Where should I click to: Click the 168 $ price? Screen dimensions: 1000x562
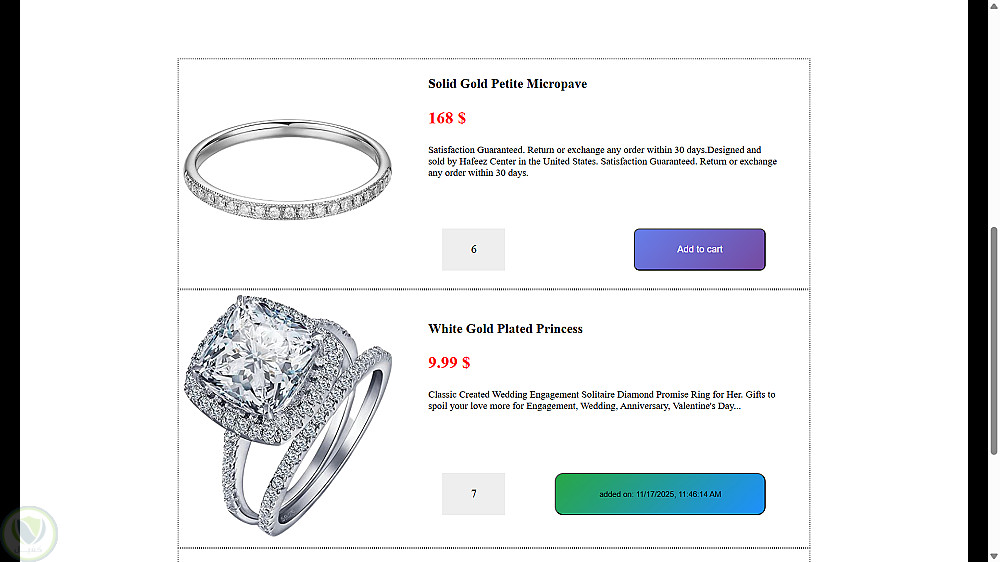click(x=447, y=118)
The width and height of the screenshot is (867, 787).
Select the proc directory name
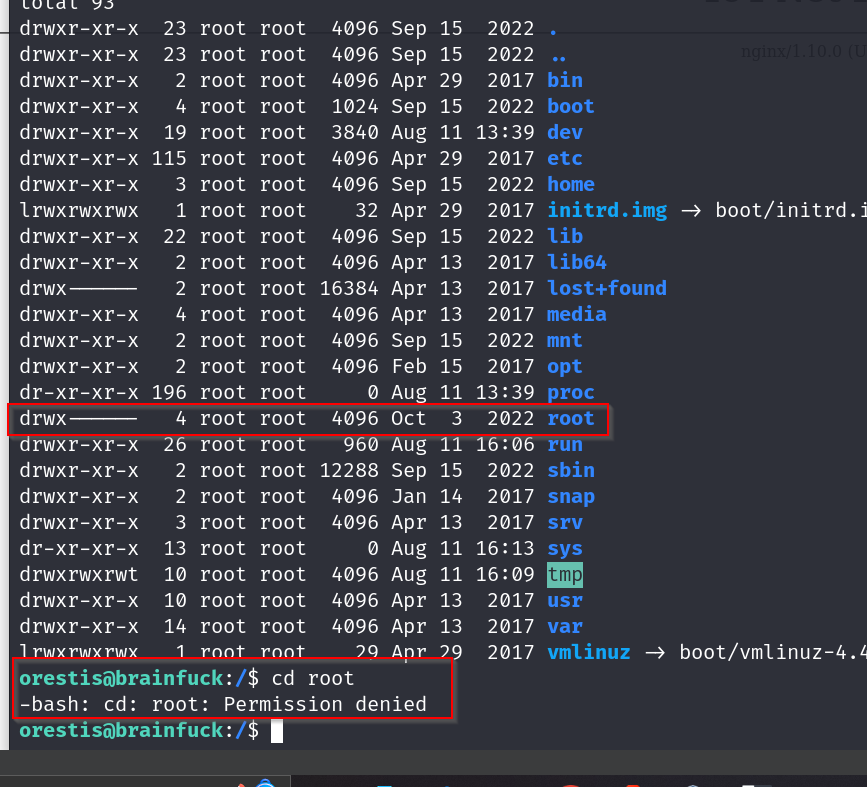point(571,392)
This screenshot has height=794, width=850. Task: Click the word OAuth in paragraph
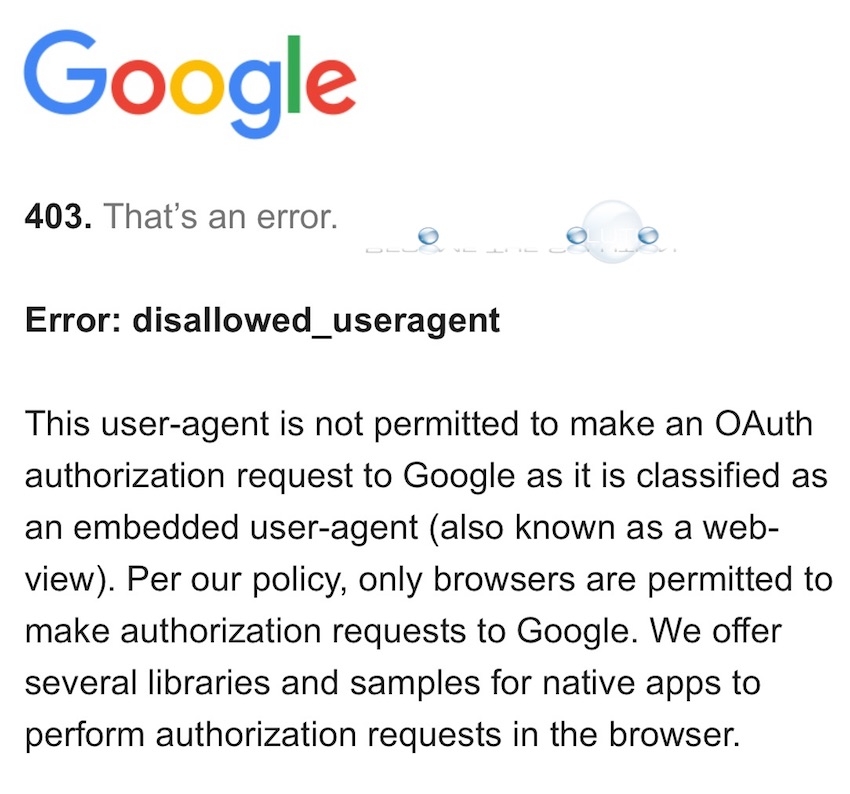tap(763, 424)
==*==
◆ **Problem requirements**
Strip out the pictures and quote the remaining data word for word.

◆ **Task response**
Where should I click to: Click the 168 $ price? Screen dimensions: 1000x562
click(x=447, y=118)
The width and height of the screenshot is (867, 787).
Select the proc directory name
point(571,392)
This screenshot has height=794, width=850. Task: Click the word OAuth in paragraph
tap(763, 424)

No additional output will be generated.